◇
「で?」
「あぁ?」
「何が「さっぱりわかんねぇ……」なんだ?」
平然と問いかけられて、仁志はどきりとした。
このまま脱線してくれても構わなかったのに。
そう思うのは、彼の悩む内容が他人に語るには聊か心持の悪いものだったからだ。
どうしたものかと視線を廻らせたのは僅か。
薬品棚、書架、寝台、また薬品棚に戻った段階で思い切って口を開いた。
「……ダチの話なんだけどな」
「ん?」
「よくわかんねぇんだよ、関係が」
説明不足な仁志に、木崎は促すように首を傾げた。
さらりと白衣の肩を滑った彼の茶髪が、視界の端に入る。
「好き同士なのか、そういうんじゃねぇのか。
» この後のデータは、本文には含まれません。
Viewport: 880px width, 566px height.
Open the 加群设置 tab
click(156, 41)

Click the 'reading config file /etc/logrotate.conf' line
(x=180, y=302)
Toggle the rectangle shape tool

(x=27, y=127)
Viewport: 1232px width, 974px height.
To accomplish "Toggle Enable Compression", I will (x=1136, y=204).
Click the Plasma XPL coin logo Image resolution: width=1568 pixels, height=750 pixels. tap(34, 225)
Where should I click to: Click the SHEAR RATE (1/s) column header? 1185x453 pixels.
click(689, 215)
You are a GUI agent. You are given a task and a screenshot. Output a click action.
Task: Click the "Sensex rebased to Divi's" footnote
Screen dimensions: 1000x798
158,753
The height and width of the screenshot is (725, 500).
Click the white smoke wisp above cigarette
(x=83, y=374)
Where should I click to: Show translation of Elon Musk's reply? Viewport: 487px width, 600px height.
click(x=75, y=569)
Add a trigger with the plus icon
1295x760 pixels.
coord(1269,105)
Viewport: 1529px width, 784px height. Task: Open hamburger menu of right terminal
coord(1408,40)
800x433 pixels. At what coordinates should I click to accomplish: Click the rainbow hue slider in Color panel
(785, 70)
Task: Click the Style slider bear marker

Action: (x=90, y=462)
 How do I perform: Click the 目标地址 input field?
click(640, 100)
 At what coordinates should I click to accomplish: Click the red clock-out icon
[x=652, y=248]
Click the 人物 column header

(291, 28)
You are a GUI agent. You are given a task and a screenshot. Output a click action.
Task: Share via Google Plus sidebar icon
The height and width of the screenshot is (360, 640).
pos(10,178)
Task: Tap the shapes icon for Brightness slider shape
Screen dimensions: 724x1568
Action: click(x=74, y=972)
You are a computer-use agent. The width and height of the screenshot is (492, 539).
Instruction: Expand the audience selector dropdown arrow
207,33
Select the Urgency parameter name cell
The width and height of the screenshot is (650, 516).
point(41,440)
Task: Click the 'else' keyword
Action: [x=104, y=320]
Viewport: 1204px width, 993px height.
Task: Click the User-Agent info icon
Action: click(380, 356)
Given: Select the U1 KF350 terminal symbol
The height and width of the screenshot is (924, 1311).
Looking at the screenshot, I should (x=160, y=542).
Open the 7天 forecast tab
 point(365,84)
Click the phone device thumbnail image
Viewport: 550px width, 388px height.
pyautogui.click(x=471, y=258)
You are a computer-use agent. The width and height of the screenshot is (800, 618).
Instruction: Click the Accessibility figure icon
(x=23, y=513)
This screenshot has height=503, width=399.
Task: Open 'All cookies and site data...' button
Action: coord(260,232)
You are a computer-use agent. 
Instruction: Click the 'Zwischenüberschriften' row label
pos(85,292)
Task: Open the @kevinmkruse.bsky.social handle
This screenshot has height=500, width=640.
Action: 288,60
その、はっきりしないっつーか」
「あぁ、友達の恋愛事情?」
「恋愛かどうかさえ、よくわかんねぇ」
一度言葉にしてしまうと、胸の内に溜まっていた形のない蟠りは、するすると外へ流れ出た。
金髪頭にくしゃりと指を入れて、一度は起こした身を再びテーブルへ突っ伏す。
思い浮かべるのは光と穂積のことだ。
つい先日、遭遇したばかりの出来ごとがはっきりと脳内再生される。
急に着信を告げた携帯電話からの連絡に、すぐさま書記方を招集して駆けつけた仁志の視界が捉えたもの。
傷だらけの転校生。
紅蓮を押し殺す生徒会長。
何事か言葉を交わしていた二人。
そうして穂積が取った行動は、憤りを堪えていた仁志の鋭い双眸を、見開かせるだけの威力があった。
拒絶の意思を示す少年を、抱き上げたのである。
穂積という男は、基本的には自分の意見を押し通す「会長様」だが、一方で強大な権力を持つ者らしく意外にも常識人だ。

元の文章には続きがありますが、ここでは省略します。